Cummings sent the letter on Monday in advance of Tuesday’s scheduled appearance of Richard Cordray, director of the new Consumer Financial Protection Bureau, before the House Oversight Subcommittee on TARP, Financial Services and Bailouts of Public and Private Programs.
Cummings sharply criticized Issa, a Vista, Calif., businessman considered one of the wealthiest members of Congress, for what the Maryland Democrat said was the failure by the committee and Issa to respond to his call to investigate suspected mortgage foreclosure abuses and Republican attacks on the CFPB and its creator, Elizabeth Warren.

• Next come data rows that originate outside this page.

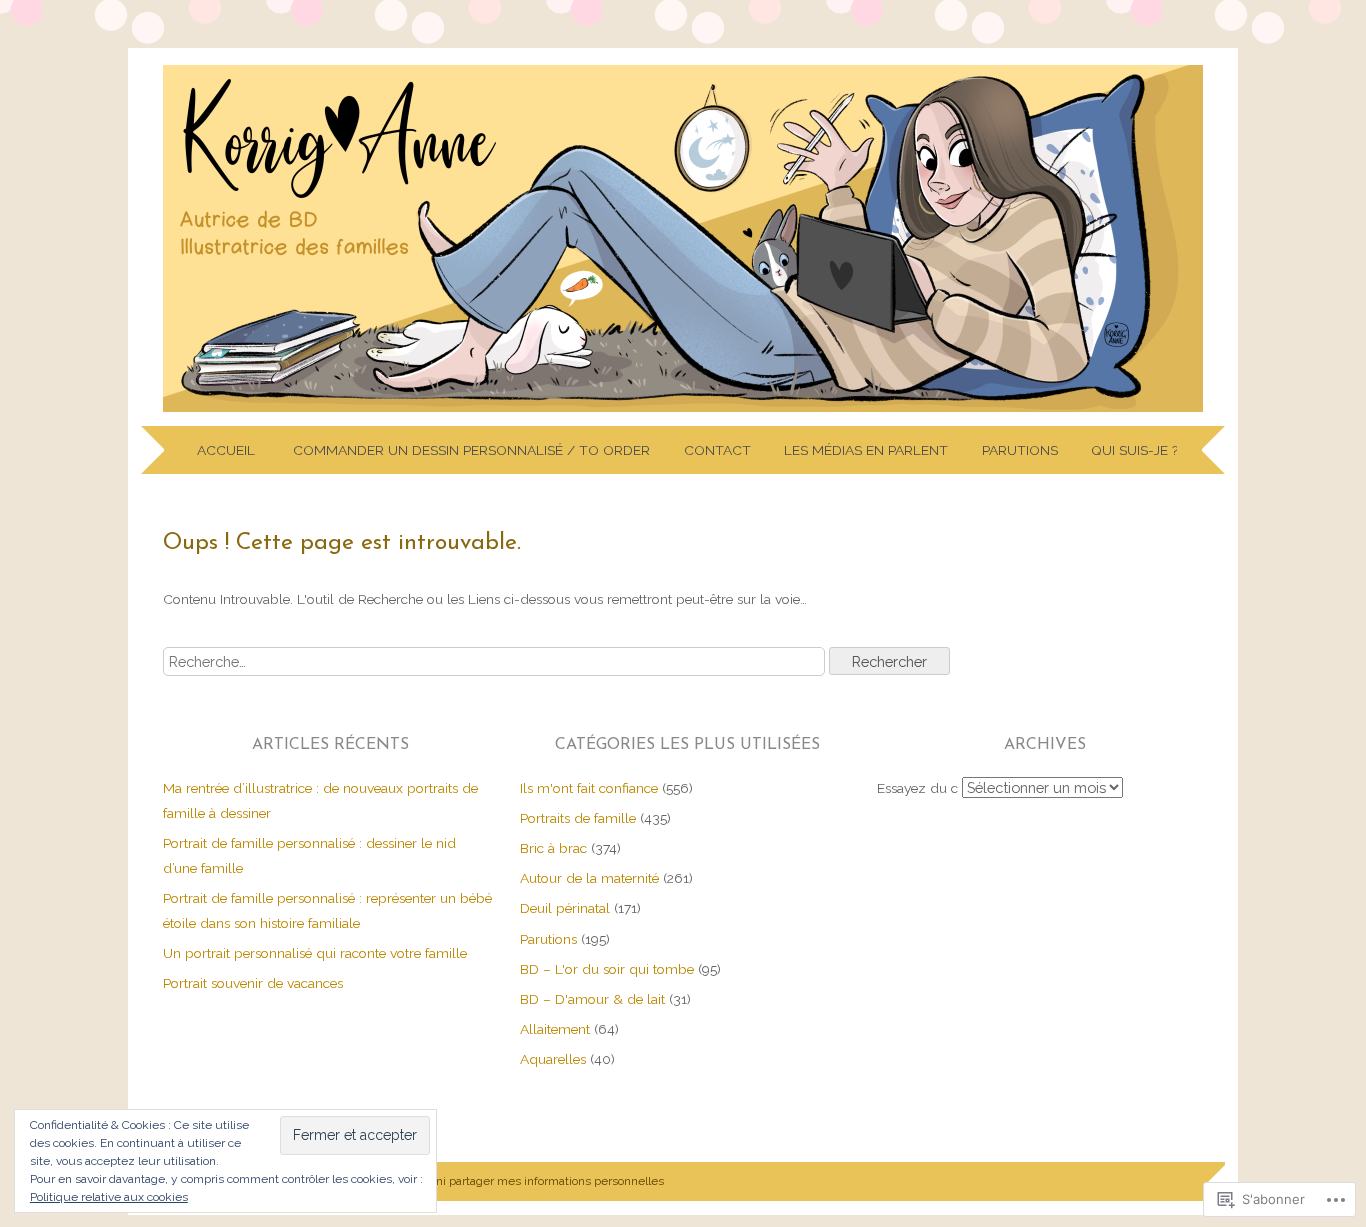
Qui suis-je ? (1134, 450)
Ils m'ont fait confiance (589, 788)
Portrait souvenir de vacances (253, 983)
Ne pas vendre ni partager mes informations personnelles (509, 1181)
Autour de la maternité (589, 878)
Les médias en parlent (866, 450)
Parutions (1020, 450)
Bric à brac (553, 848)
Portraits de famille (578, 818)
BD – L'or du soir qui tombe (607, 969)
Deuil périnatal (565, 908)
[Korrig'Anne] (683, 412)
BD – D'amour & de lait (592, 999)
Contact (717, 450)
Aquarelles (553, 1059)
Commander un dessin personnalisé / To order (471, 450)
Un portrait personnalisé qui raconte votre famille (315, 953)
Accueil (228, 450)
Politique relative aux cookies (109, 1197)
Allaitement (555, 1029)
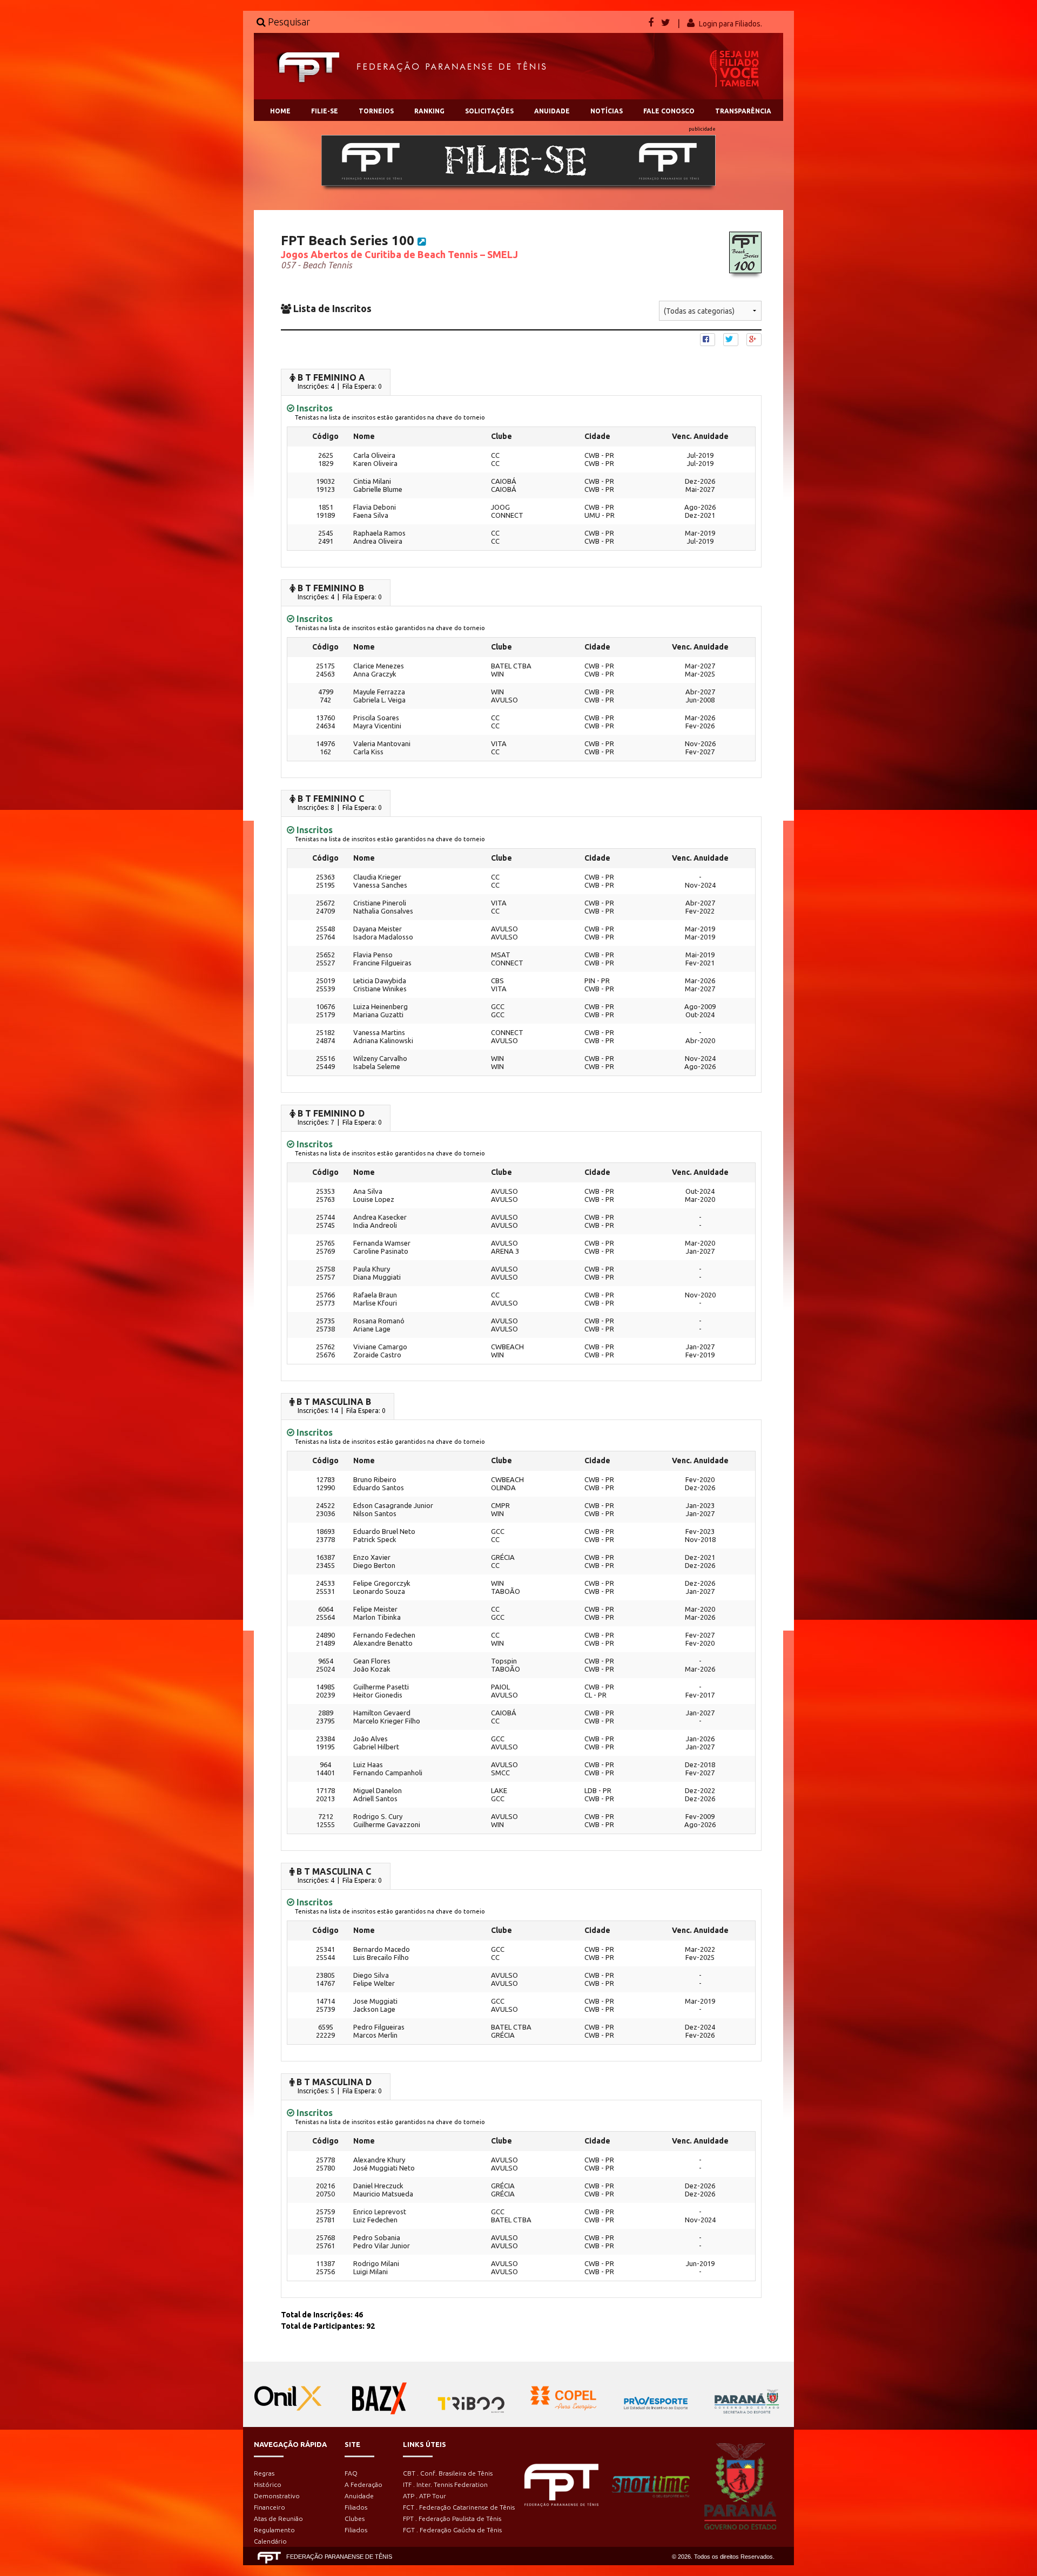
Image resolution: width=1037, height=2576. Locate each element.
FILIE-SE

“The Committee has (meanwhile) leapt to investigate other highly improbable allegations that banks have been victims of abuse. On the basis of an anonymous tip and a press report, for example, you sent letters to five of the largest U.S. banks seeking documents about whether representatives of the Occupy Wall Street movement attempted to extort financial support from them. The three banks that responded all refuted the allegations and stated clearly that they had not been subjected to any such abuses,” Williams wrote to Issa.
Cummings, in his letter, asked again that the committee subpoena Bank of America, Wells Fargo, US Bank, PHH Mortgage and MetLife Inc., “which all refused to comply voluntarily with my previous document requests.”
He also asked that the committee invite the top executives of JPMorgan Chase, Bank of America, Wells Fargo, Citibank, US Bank, Ally Bank, HSBC and MetLife, to “testify at a public hearing about abusive mortgage servicing practices, including illegal foreclosures of service members, illegal and inflated fees, and wrongful foreclosures.”
Cummings’ letter concluded: “With the start of the second session of the 112th Congress, I truly hope the Committee will take the side of the American people and begin work on these critical issues.”